In a standard PC all those components are at least once available.
In a PC with full dual performance, all those components should be available at least twice. That means two Arithmetic Units but also two Discs. In such a PC the performance is the same if you execute the same program once or twice simultaneous in parallel, assuming that each program runs in a different processor. This is true both when the application is highly CPU bound, meaning that it requires many arithmatic calculations and uses the Arithmetic Unit heavily, versus IO bound, meaning that the program uses the Disc heavily.
This is not necessarily the case if the Disc is not installed redundant. In that case the performance of two CPU bound programs will not change if you execute the program once or twice. On the other hand the performance of two IO bound programs will decrease. The reason is during execution both programs want to use the same resource (the disc) simultaneous, which is not possible, resulting in a loss in performance of both.
Detail
Now let us study each of the components in more detail.
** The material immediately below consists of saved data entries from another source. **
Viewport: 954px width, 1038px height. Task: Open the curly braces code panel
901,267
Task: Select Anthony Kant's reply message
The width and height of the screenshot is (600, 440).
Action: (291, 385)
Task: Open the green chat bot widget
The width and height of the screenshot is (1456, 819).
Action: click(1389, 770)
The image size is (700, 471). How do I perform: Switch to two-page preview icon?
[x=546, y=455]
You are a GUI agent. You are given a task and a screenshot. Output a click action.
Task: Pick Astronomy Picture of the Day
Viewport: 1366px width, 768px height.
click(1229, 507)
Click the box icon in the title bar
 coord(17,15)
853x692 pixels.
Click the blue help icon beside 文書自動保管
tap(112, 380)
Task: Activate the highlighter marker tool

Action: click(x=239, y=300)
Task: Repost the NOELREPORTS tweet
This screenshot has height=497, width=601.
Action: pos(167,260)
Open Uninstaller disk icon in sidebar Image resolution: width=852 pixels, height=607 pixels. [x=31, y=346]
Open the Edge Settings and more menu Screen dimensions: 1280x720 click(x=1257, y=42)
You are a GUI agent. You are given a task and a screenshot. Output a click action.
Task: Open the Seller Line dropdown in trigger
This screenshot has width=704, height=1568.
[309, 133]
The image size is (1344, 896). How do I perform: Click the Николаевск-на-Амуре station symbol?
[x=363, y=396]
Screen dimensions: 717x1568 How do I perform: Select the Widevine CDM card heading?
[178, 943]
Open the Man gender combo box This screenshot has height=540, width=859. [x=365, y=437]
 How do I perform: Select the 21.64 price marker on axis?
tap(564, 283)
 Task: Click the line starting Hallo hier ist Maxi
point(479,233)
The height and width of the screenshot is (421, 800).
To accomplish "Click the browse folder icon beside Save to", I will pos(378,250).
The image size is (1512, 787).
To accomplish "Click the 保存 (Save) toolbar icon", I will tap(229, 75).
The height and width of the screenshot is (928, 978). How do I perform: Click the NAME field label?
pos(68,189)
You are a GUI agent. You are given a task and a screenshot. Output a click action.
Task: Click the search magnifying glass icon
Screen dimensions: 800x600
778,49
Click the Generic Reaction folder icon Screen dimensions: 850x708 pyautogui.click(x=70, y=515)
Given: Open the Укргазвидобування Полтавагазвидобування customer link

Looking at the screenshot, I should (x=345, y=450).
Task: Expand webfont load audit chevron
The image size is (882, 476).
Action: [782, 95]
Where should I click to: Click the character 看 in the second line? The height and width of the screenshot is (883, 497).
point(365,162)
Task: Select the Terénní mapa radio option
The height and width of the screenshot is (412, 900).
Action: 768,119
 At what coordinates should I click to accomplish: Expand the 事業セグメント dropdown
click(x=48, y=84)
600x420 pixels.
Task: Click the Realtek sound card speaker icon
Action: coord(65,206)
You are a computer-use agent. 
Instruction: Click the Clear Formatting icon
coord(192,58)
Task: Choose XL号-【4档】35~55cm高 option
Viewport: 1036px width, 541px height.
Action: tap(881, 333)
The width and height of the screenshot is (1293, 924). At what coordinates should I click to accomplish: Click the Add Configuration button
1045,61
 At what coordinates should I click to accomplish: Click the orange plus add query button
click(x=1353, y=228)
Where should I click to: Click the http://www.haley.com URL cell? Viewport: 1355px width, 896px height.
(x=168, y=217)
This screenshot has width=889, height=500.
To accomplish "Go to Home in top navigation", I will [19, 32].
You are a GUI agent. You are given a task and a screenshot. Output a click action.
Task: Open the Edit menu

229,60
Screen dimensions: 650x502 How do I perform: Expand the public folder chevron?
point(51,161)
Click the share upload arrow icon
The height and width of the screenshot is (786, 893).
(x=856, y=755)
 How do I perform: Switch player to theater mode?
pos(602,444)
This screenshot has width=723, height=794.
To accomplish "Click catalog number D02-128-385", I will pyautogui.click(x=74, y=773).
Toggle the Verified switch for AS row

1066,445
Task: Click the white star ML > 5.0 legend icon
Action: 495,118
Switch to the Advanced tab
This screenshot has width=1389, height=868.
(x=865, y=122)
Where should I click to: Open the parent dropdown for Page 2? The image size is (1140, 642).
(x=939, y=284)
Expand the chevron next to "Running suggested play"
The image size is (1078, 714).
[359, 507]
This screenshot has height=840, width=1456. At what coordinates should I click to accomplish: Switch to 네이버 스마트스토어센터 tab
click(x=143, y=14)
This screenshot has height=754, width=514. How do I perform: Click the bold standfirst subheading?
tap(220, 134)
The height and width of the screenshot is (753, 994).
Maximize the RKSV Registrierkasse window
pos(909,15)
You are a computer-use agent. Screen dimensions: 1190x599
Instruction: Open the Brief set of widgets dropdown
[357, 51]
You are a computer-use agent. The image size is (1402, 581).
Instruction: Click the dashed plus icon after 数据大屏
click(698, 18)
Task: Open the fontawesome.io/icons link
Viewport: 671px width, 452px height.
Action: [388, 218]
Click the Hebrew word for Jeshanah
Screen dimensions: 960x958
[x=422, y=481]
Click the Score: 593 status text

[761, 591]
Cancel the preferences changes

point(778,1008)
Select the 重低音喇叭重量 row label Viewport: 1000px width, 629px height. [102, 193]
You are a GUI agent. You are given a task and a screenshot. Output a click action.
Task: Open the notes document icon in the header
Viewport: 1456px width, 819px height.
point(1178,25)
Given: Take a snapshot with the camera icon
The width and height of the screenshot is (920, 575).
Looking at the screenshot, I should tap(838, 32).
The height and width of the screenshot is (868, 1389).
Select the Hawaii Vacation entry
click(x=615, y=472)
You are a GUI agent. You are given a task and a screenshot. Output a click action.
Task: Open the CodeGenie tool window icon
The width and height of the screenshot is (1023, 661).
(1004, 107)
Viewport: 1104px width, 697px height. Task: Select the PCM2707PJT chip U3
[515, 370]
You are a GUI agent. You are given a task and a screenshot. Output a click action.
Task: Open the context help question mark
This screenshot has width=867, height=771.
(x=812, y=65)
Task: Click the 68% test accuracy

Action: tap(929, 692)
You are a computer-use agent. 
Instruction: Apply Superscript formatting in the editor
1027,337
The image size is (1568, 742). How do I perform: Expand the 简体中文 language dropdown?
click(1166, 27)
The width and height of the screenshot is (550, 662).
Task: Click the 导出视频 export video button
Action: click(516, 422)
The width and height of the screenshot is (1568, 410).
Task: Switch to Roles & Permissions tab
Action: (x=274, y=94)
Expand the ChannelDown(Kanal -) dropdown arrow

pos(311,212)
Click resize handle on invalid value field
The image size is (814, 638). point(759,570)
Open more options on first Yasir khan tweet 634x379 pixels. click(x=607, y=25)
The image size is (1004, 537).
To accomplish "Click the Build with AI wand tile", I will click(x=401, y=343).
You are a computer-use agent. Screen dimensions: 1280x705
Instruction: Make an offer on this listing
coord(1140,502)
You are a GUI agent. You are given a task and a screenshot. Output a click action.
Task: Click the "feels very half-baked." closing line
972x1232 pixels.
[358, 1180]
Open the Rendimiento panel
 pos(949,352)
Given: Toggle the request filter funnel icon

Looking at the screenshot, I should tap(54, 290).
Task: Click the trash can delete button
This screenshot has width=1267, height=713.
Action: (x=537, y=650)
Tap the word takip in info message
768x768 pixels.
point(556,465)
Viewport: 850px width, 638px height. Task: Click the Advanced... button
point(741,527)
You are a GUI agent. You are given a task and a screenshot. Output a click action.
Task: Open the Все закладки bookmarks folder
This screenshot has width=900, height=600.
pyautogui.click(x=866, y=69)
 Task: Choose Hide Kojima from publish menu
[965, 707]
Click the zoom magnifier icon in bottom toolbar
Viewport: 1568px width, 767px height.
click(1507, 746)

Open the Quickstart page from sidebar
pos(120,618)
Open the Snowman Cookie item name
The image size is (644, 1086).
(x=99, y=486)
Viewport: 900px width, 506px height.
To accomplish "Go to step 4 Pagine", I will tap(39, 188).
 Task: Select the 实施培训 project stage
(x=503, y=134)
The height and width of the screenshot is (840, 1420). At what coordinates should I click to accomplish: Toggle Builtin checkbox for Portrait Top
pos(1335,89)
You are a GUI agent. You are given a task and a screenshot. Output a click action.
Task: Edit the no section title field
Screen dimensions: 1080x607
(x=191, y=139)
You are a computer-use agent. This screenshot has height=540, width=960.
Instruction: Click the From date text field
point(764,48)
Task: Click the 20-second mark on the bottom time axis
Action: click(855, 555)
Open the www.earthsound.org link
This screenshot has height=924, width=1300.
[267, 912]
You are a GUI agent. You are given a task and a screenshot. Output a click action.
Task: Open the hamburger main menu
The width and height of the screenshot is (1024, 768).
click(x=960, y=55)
- The disc is the main primary storage unit which contains programs and data. Its performance is slow.
- Slow Memory is secondary level of storage for programs and data. Its performance is medium. Programs that the user wants to execute are copied the disc to slow memory and when finished (modified) programs are copied from slow memory to disc.
- Fast memory is a third level of storage for programs and data. Its performance is fast. Programs in fast memory are ready to be executed. The operating system takes care for control between fast and slow memory.
- Tasks are the indivudual programs of a PC (in slow or fast memory). Each task is identified by what is called a task status buffer or TSB The task status buffer contains all necessary data to control and execute a program properly. In order to do that the TSB contains the start address, a continuation address and the time. Each task status buffers is link to next task status buffers.
- The start address contains the location where the program begins. This is necessary in order to start the program. The continuation address is important to know when program execution is temporary interrupted. The time is important to show the next time when the program will be started.
-
This whole sequence of task status buffers forms what is called a chain. The same name for task is thread.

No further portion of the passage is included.